PostgreSQL 8.4.4 and PHP 5.2.10

Answer
SELECT
    m.amount
FROM
    measurement m,
    to_date('Dec 01 1900', 'Mon DD YYYY') AS A(d1),
    to_date('Feb 28 1900', 'Mon DD YYYY') AS B(d2),
    to_date('Feb 28 1901', 'Mon DD YYYY') AS C(d3)
WHERE m.taken
    BETWEEN
        d1 AND
        CASE WHEN d2 < d1 THEN d3 ELSE d2 END

References: conditional expressions, data type formatting functions.

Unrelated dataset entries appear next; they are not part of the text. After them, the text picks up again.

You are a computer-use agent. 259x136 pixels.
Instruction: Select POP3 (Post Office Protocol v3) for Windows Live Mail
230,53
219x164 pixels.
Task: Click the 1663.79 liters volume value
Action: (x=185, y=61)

EDIT: Sorry, I thought you wanted a specific year:

SELECT
    amount
FROM
    (SELECT
        M.amount, M.taken,
        to_date('Dec 01 ' || extract(YEAR FROM M.taken), 'Mon DD YYYY'),
        to_date('Feb 28 ' || extract(YEAR FROM M.taken), 'Mon DD YYYY')
     FROM
        measurement AS M
     ) AS A(amount, taken, d1, d2)
WHERE
    (d2 >= d1 AND taken BETWEEN d1 AND d2)
    OR
    (d2 < d1 AND (taken <= d2 OR taken >= d1));

If the set is big, this doesn't have a lot of chances for optimization. In that case, you can have an SQL function that converts all the dates to a certain year (say taken - (extract(year from taken) - 1900) * '1 year'::interval) and then compare with Dec 02 1900 and Feb 28 1900. That way you can index the result of this date conversion function AND you don't have to calculate two dates for each entry.